È la sera del 19 marzo 2002, a Bologna il consulente del ministero del Lavoro Marco Biagi, 51 anni, sta tornando nella sua abitazione.

Sceso dal treno arrivato da Modena (dove insegna alla Facoltà di Economia), chiama la moglie per avvisarla, poi sale sulla sua bicicletta. Non sa che qualcuno lo segue e tiene d'occhio i suoi spostamenti; non ha una scorta.

Di fronte al portone di casa, tre persone - due in motorino e una a piedi -, che poi verranno identificate come appartenenti alle nuove Brigate rosse, lo blocca. Indossano dei caschi per non farsi riconoscere e sparano con un'arma che, si scoprirà in seguito, è la stessa utilizzata per uccidere Massimo D'Antona (vittima di un episodio in circostanze simili nel 1999). Infine si allontanano velocemente.

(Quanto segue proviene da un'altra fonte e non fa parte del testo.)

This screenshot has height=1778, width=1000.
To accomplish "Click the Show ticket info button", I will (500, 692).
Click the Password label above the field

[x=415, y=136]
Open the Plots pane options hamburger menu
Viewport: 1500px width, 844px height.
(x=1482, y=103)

Biagi viene raggiunto da diversi colpi, almeno sei, e muore poco dopo, quando i medici del 118 stanno cercando di salvargli la vita.

Dopo qualche ora arriva la rivendicazione dell'agguato: il giuslavorista è stato ucciso nell'ambito di una precisa azione diretta a colpire uomini legati allo Stato e che partecipano alle modifiche del mercato del lavoro.

Lui, infatti, era il promotore di una di queste riforme, la legge 30/2003, emanata poi dal governo Berlusconi. Per Biagi il potere organizzativo e direttivo delle aziende spetta solo al datore di lavoro, in quell'ambito non ci devono essere interferenze della magistratura del settore.

Ne consegue che, per il consulente, un'ordinanza per il reintegro del dipendente licenziato è illegittima, tutt'al più la questione si può chiudere con un'indennità.

Ma il modo per creare nuova occupazione esiste, sosteneva Biagi, e sono i contratti flessibili.

Per il delitto Biagi la Corte d'assise di Bologna ha condannato all'ergastolo Nadia Desdemona Lioce, Diana Blefari Melazzi (che si toglierà la vita nel 2009 a Rebibbia), Marco Mezzasalma, Roberto Morandi e Simone Boccaccini.

In appello, confermati gli ergastoli per tutti tranne che per Boccaccini, la cui pena viene modificata in 21 anni di reclusione, con le attenuanti generiche.

Infine la Cassazione rende definitive le condanne, eccezion fatta per la Lioce, che non aveva presentato ricorso dopo la precedente sentenza.